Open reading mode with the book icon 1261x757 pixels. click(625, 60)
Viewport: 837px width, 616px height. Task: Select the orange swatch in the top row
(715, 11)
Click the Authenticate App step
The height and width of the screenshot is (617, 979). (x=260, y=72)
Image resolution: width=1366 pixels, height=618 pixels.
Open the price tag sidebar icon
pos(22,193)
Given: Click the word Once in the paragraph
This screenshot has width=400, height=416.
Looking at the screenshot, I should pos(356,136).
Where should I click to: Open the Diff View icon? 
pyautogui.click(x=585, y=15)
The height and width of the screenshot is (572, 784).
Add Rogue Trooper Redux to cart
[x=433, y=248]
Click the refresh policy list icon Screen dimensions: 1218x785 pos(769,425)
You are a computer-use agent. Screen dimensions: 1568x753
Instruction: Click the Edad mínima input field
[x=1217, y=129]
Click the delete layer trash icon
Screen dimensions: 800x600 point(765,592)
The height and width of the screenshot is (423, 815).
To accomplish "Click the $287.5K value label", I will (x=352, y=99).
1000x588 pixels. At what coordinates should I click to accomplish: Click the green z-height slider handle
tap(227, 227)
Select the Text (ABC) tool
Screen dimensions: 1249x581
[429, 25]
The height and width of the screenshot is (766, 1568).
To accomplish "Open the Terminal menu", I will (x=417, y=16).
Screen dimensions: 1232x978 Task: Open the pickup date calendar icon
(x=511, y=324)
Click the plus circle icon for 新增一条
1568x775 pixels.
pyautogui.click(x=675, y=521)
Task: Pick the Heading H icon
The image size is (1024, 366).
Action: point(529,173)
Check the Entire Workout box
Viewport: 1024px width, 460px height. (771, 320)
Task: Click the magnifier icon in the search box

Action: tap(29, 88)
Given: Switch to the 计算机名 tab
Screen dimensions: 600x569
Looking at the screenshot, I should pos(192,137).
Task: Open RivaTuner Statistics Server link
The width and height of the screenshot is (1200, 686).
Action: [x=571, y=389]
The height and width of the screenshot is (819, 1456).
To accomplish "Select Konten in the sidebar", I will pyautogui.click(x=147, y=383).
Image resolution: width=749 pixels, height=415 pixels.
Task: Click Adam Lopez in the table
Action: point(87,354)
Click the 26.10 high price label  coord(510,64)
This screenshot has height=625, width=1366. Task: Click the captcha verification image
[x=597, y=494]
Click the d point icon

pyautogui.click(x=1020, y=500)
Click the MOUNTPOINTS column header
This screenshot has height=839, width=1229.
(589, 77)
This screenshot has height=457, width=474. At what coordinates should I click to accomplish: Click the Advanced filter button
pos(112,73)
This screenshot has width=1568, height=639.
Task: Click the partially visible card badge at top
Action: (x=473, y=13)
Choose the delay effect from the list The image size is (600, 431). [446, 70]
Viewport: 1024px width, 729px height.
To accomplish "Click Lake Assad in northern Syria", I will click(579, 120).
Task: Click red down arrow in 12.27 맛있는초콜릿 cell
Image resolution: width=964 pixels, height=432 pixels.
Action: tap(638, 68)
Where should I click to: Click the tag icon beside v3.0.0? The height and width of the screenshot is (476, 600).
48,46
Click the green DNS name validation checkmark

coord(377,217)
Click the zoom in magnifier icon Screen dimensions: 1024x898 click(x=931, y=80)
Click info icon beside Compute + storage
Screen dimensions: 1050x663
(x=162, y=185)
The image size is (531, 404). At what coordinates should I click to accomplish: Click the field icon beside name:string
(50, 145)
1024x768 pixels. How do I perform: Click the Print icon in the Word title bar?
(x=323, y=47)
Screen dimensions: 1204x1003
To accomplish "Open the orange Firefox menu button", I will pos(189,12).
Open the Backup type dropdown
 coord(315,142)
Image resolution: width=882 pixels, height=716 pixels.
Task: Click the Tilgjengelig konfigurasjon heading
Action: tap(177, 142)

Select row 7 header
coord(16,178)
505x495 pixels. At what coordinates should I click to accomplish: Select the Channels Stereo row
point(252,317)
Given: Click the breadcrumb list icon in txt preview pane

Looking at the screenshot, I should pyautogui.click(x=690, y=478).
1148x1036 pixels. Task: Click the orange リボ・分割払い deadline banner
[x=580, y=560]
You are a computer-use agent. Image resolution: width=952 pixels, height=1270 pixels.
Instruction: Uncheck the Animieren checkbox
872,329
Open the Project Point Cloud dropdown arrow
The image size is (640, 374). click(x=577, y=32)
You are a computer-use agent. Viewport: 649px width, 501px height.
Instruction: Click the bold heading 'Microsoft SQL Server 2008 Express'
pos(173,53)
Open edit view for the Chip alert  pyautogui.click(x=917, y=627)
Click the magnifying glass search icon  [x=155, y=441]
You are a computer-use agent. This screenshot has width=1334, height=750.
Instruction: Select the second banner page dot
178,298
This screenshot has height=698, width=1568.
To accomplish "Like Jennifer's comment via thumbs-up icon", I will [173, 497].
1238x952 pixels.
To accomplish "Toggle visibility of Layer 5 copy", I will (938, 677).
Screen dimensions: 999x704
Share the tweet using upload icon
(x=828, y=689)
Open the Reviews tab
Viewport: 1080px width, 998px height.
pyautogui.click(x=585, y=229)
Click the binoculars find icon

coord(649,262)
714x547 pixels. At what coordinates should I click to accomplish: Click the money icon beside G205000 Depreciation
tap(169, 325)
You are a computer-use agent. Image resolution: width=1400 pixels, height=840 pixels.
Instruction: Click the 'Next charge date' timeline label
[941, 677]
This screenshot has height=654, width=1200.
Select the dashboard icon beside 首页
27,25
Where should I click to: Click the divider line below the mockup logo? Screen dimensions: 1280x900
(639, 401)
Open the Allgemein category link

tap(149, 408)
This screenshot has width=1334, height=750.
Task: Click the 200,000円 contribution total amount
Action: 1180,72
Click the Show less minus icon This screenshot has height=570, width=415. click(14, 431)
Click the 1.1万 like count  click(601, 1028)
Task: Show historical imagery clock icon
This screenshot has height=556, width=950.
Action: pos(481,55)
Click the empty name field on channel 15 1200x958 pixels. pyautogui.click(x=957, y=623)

-.-.-

■ Instructions to follow ■
Scan the material above for the string "menu" and return the lines that hold it.

■ Written answer ■
To accomplish "Open the Terminal menu", I will (x=417, y=16).
To accomplish "Open the orange Firefox menu button", I will pos(189,12).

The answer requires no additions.